Fundamentally, exposing credentials to user-defined code will always have the possibility for disclosure.

The Only Solution

Both Jenkins and Travis CI have multiple ways in which to use credentials. The simplest, the one which exposes those credentials to user-defined processes is fundamentally flawed. In Jenkins, an administrator can define credentials when configuring some plugins such as the Slack Notification plugin. In the case of Slack, the user cannot access the Slack credentials, but can invoke slackSend from within their Jenkins Pipeline. I strongly believe that variations on this pattern, wherein an administrator defines a credential and only allows administrator-governed code to utilize that credential, are the only ways in which credentials exposure can be avoided (barring bugs in the code, etc).

Unfortunately, in Jenkins this approach only applies to plugins. There is no way to expose credentials only to a Pipeline Shared Library, which would be administrator-approved code. This means there are some unfortunate limits to the reduction in surface area that administrators can provide.

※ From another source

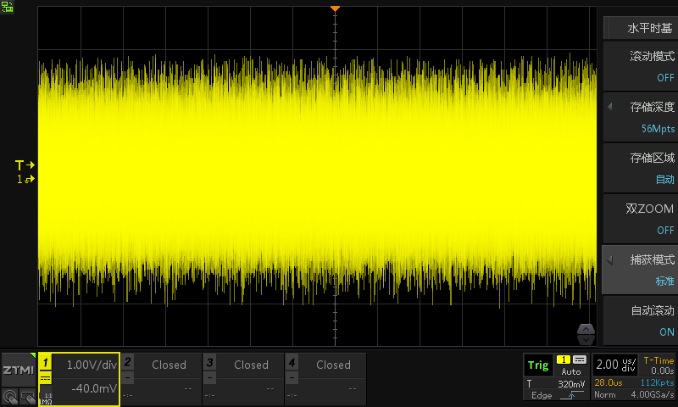The height and width of the screenshot is (407, 678).
Task: Expand 存储深度 memory depth 56Mpts options
Action: point(640,117)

As I have been thinking about this problem and some other design challenges in Jenkins, and as a result have been considering alternative system designs which would obviate many classes of security challenges Jenkins and other CI/CD systems face. Balancing user flexibility and security is among the harder problems in the space, and with continuous delivery becoming the standard, I believe we need to find safer ways to handle the deployment end of the pipeline.